Home Remedies for a Sore Throat

Home Remedies for a Sore Throat

All families pass down pearls of wisdom when it comes to the treatment of common ailments such as sore throats. However, occasionally advice that may seem like a simple 'old wives tale' passed down through generations may actually have some merit as the best thing for a sore throat.

Top sore throat home remidies

Give your body a break until you are feeling better
  • Gargling warm, salty water - gargling this several times a day can reduce the swelling in the throat and loosen mucus. It will also help to flush out irritants and bacteria.
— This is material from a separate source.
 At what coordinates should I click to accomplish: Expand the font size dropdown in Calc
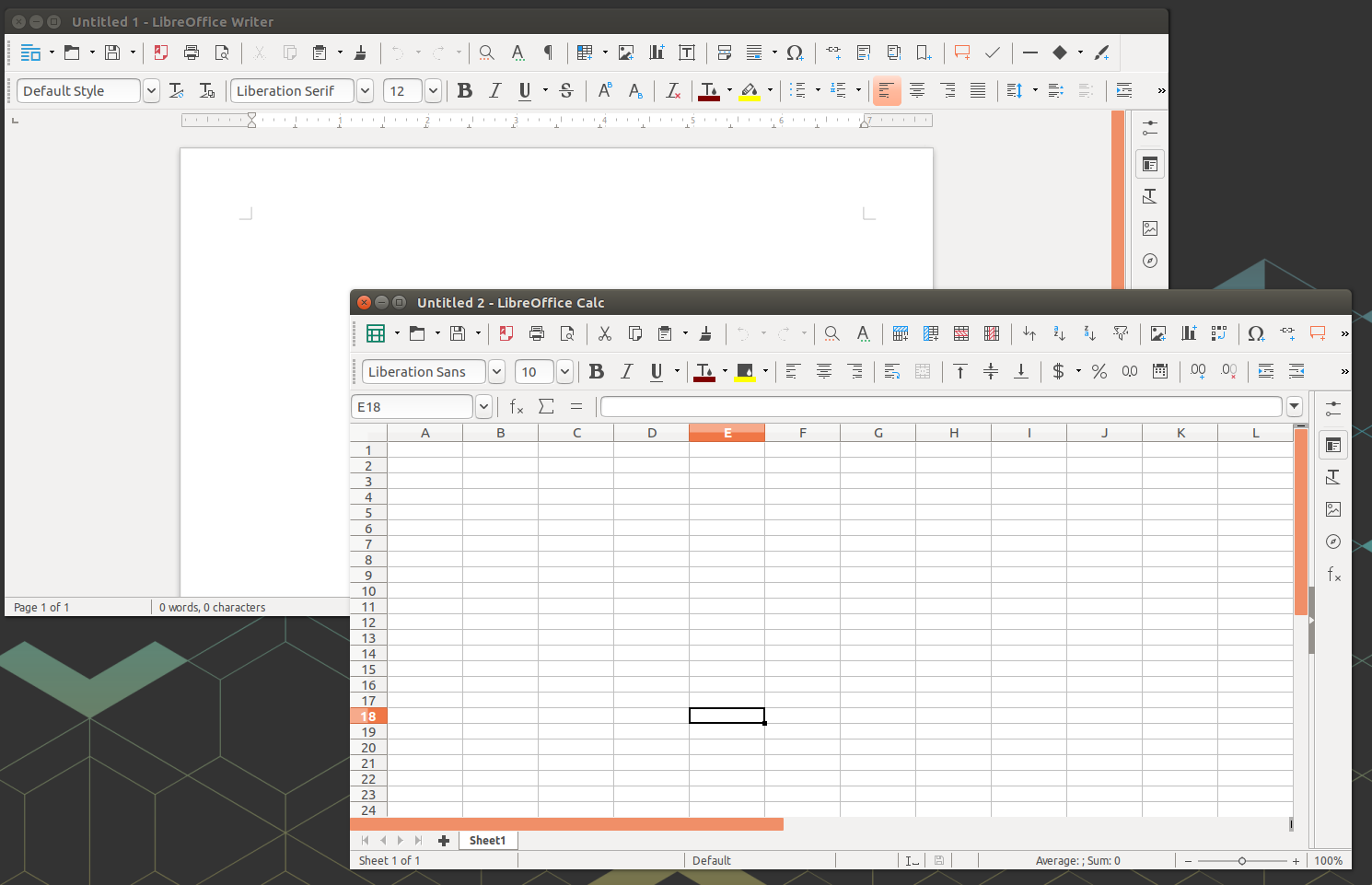[564, 371]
  • The selective use of lozenges and sprays - Many lozenges will no more help your sore throat than they will the state of your teeth, as they are generally full of sugar. However, the types of lozenge or spray containing numbing ingredients may be of benefit and will help to soothe and dull the pain. Difflam™ Spray, for example, can be used every 1.5 to 3 hours to deliver lasting relief from a sore throat for both children and adults.  
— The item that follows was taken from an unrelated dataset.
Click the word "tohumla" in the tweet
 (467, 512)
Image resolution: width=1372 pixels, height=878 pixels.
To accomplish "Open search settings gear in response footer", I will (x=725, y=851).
  • A teaspoon of honey - added to a hot drink, honey can often make the fluid more palatable and at the same time, it has antibacterial properties that could help you to heal faster.
  • Chicken soup - it's important with any kind of illness to get sustenance from nutritious foods. Chicken is widely regarded as one of our healthier types of meat, known for its low fat and energising high protein content. In addition, poultry contains all the B vitamins, which are instrumental in contributing towards a healthy digestive system and maintaining healthy skin and hair. What's more, the sodium in a chicken broth will act as an anti inflammatory and because it's a liquid, this dish is far easier to consume when suffering with a swollen throat.
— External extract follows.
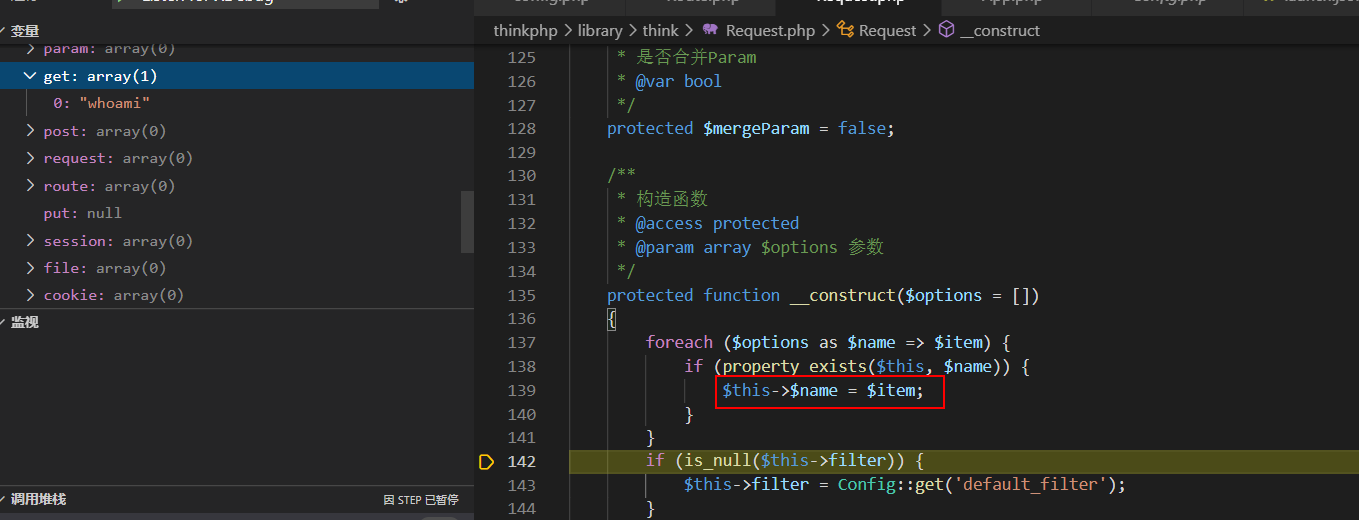Expand the request: array(0) variable
Screen dimensions: 1359x520
pyautogui.click(x=30, y=158)
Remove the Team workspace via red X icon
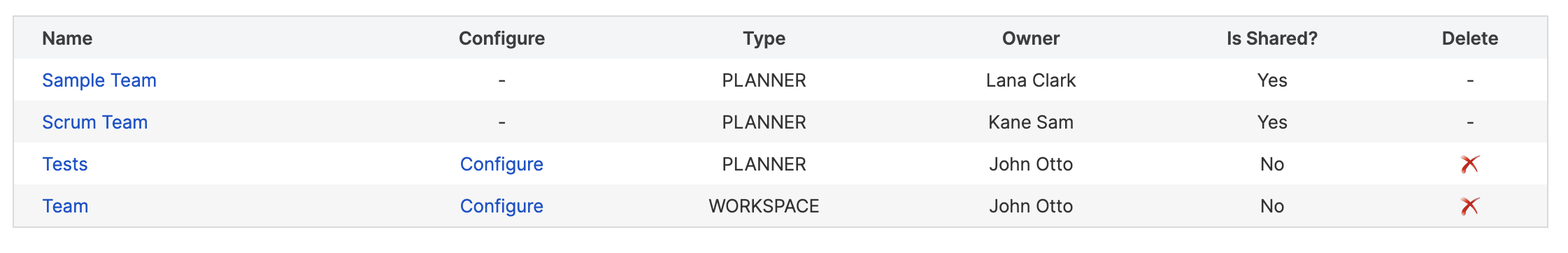This screenshot has width=1568, height=253. 1469,206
  • Finally, the use of a room humidifier - as it's most likely that a sore throat will strike during the winter months, it's important to rest and keep warm whilst the virus causing the condition has taken hold. However, the air inside our homes at this time of year is usually very dry - a downside to central heating - so when you are in the grip of this affliction, the moist air a humidifier affords will help to keep nasal passages and throats lubricated for a faster recovery. (A hot steamy shower or bath can often have the same effect.) In addition, the kinds of airborne viruses that inflict coughs and colds on us spread far less abundantly in moist air compared to dry air, so the use of a humidifier could actually help to prevent further outbreaks, as well as transmission to your family and friends.